Ostrożnie z rybami alarmują naukowcy.
Naukowcy przestrzegają przed spożywaniem ryb, które nie zostały poddane obróbce termicznej albo pochodzą z niewiadomego źródła. Powodem, larwa nicienia z rodzaju Anisakis, która sieje spustoszenie w ludzkim organizmie, jak tylko dojdzie do jej połknięcia. Zakażenie pasożytem może powodować astmę, pokrzywkę, kontaktowe zapalenie skóry czy nawet wstrząs anafilaktyczny, który może zakończyć się śmiercią.
Larwa Anisakis rozwija się w żołądku człowieka, jednak umiera, zanim w pełni dojrzeje. Jedynym wyjściem jest jej usunięcie, zazwyczaj endoskopowo. Czasami jednak konieczny jest zabieg chirurgiczny.

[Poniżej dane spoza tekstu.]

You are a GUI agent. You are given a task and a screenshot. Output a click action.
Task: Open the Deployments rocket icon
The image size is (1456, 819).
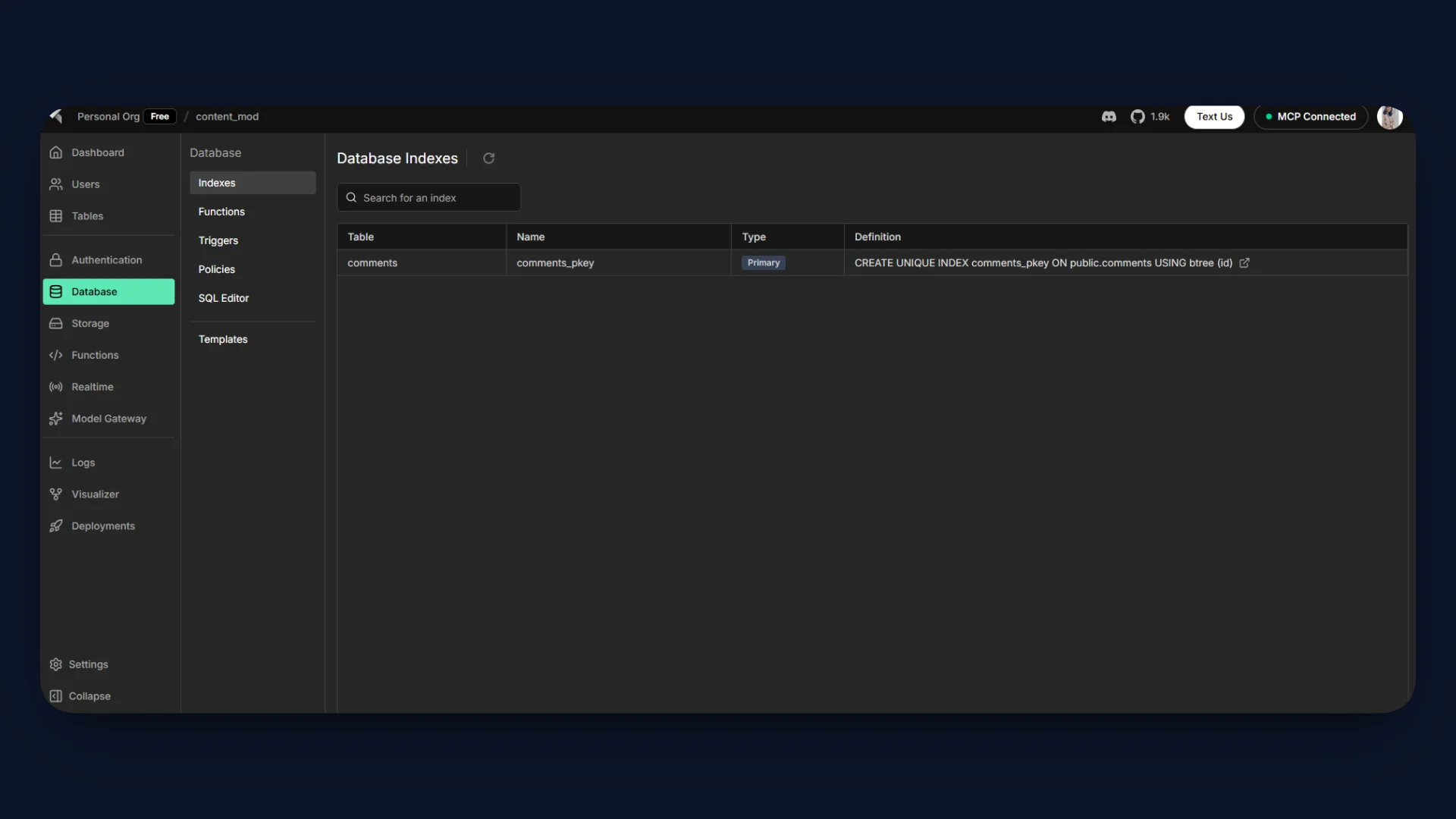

Miguel Bao, doktorant biologii na Uniwersytecie w Aberdeen szacuje, że w Japonii co roku diagnozuje się od dwóch do trzech tysięcy ludzi, którzy ulegli zakażeniu pasożytem. Nieoficjalnie mówi się, że aż osiem tysięcy osób w samej Hiszpanii jest nosicielami larwy. Liczba zakażonych w całej Europie nie jest znana.
Jak wiadomo powszechnie, ryby są źródłem kwasów Omega-3 i spowalniają proces starzenia, ale najlepiej spożywać te pochodzące z wiadomego źródła. Jeśli nie jesteśmy pewni czy ryba została przebadana, lepiej zrezygnować z ulubionego sushi.
Larwy Anisakis giną po spędzeniu przynajmniej 72 godzin w temperaturze poniżej -20 stopni Celsjusza. Można ryby również gotować, smażyć czy piec, aby przekroczyć temperaturę 63 stopni.